======== Provided entries
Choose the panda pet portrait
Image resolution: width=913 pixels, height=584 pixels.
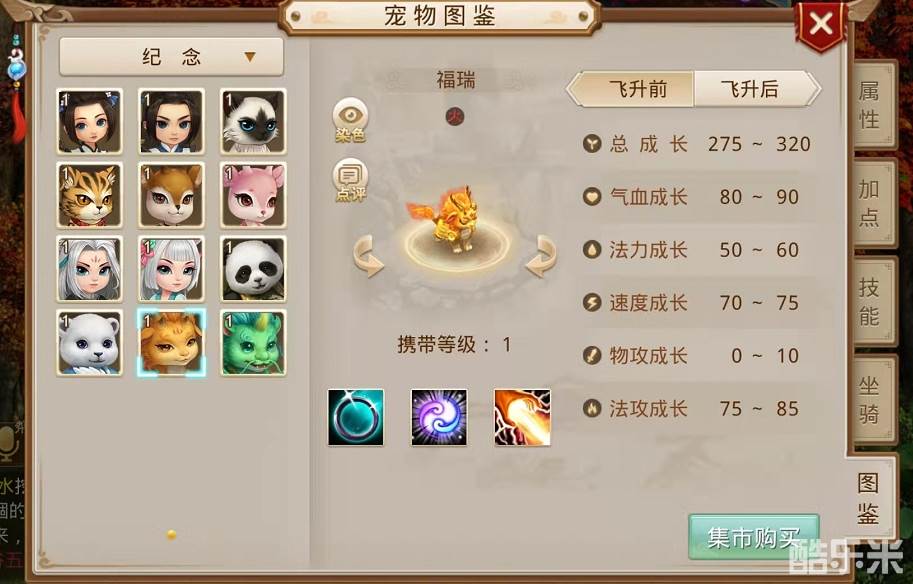[x=253, y=269]
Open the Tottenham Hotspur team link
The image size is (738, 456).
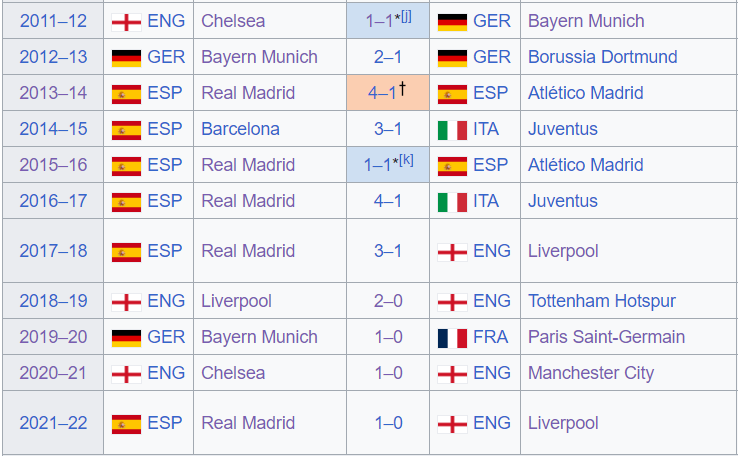coord(602,301)
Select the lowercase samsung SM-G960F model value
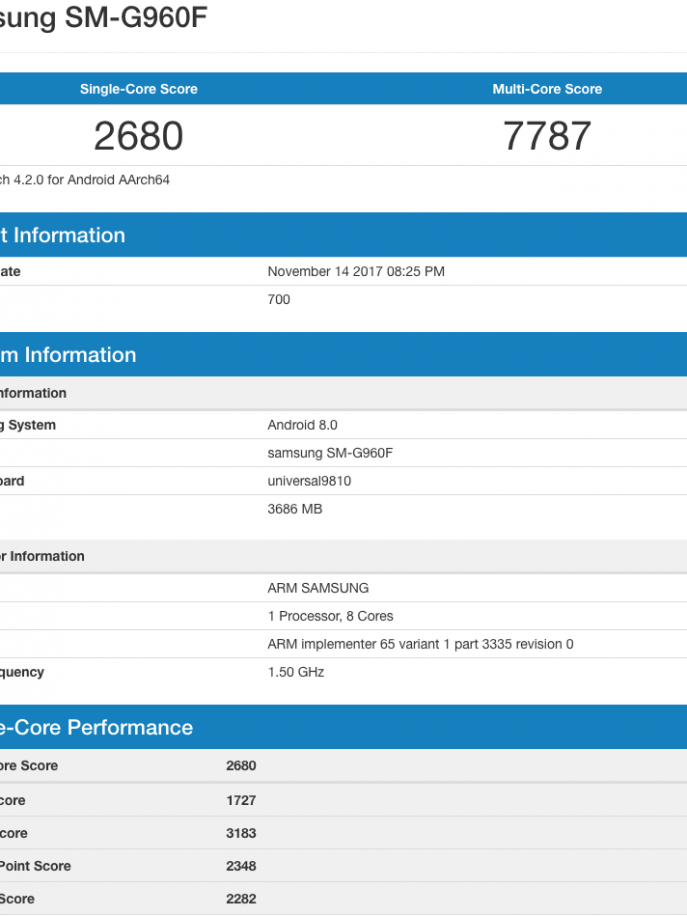Viewport: 687px width, 916px height. click(330, 453)
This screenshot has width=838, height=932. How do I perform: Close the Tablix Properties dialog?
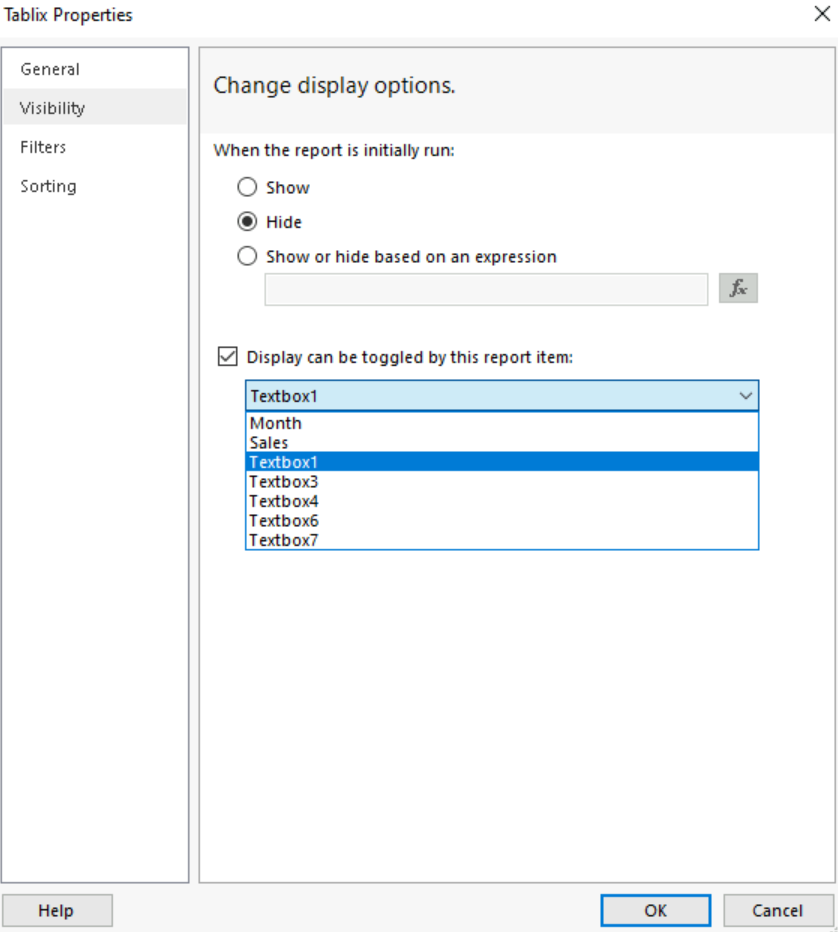(824, 15)
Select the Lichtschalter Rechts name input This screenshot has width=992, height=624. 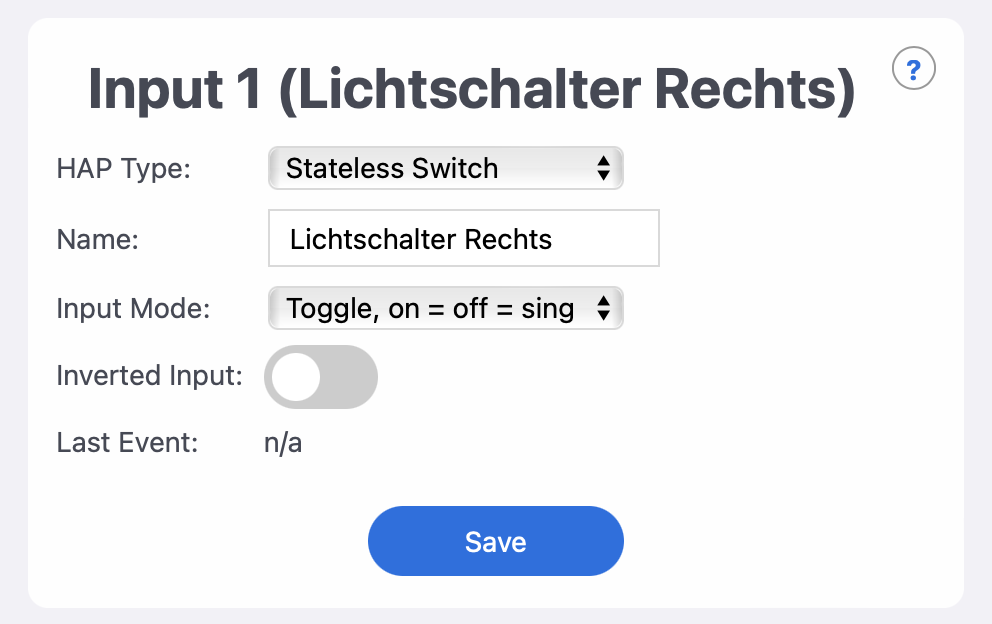(463, 238)
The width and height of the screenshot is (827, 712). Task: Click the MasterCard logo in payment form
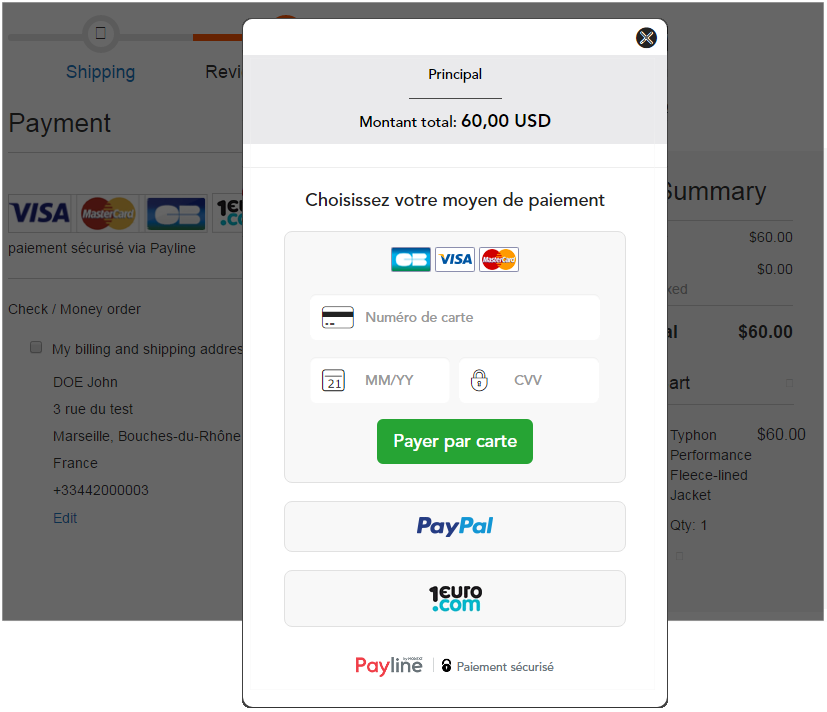(499, 259)
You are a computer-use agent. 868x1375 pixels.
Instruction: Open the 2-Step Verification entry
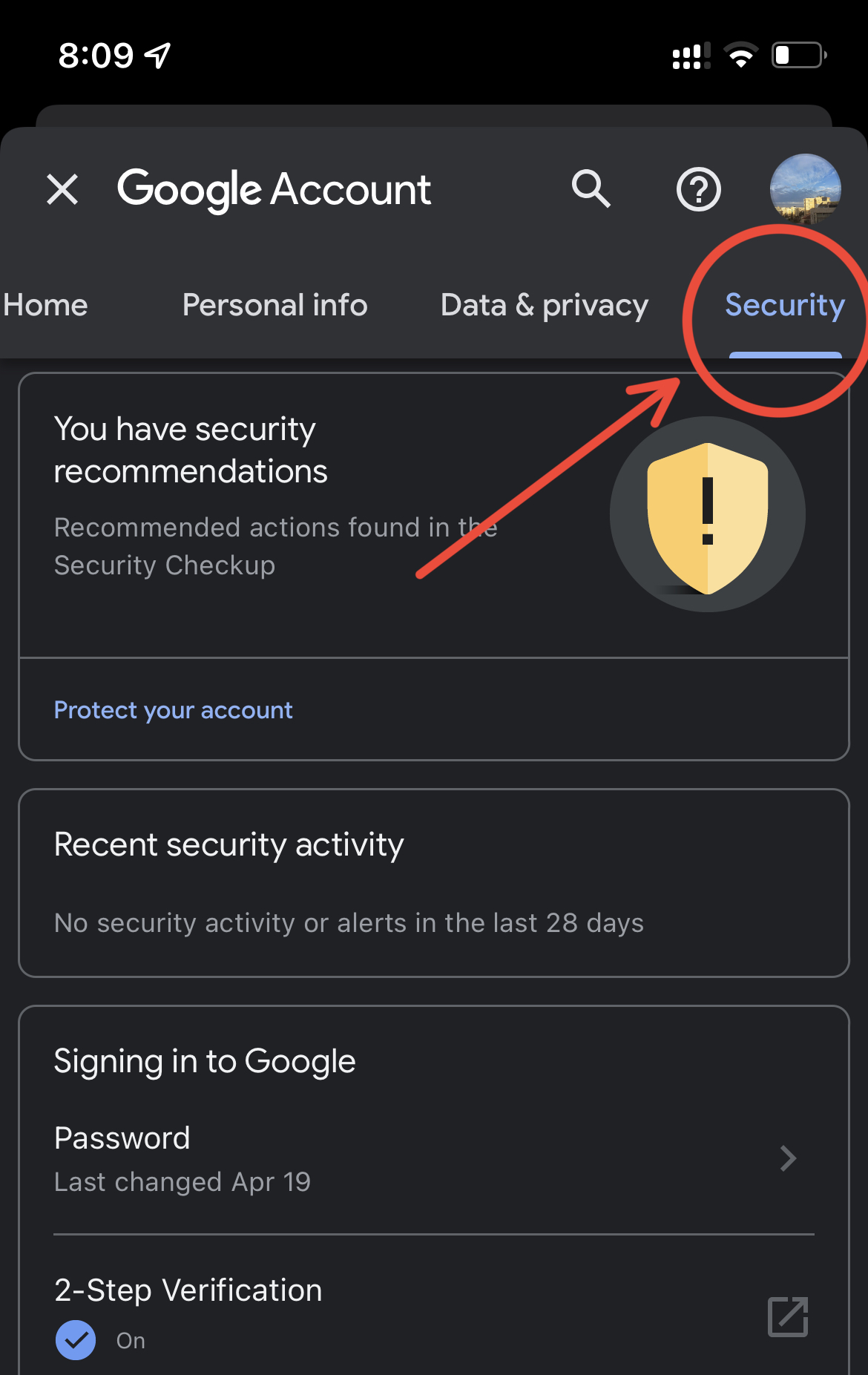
================
Quote exactly, and only, the lines from the one containing "The width and" through the last line of the records above, both included; leave out any pictures.

The width and height of the screenshot is (827, 712). Task: Click the MasterCard logo in payment form
(499, 259)
You are a computer-use agent. 868x1375 pixels.
Instruction: Open the 2-Step Verification entry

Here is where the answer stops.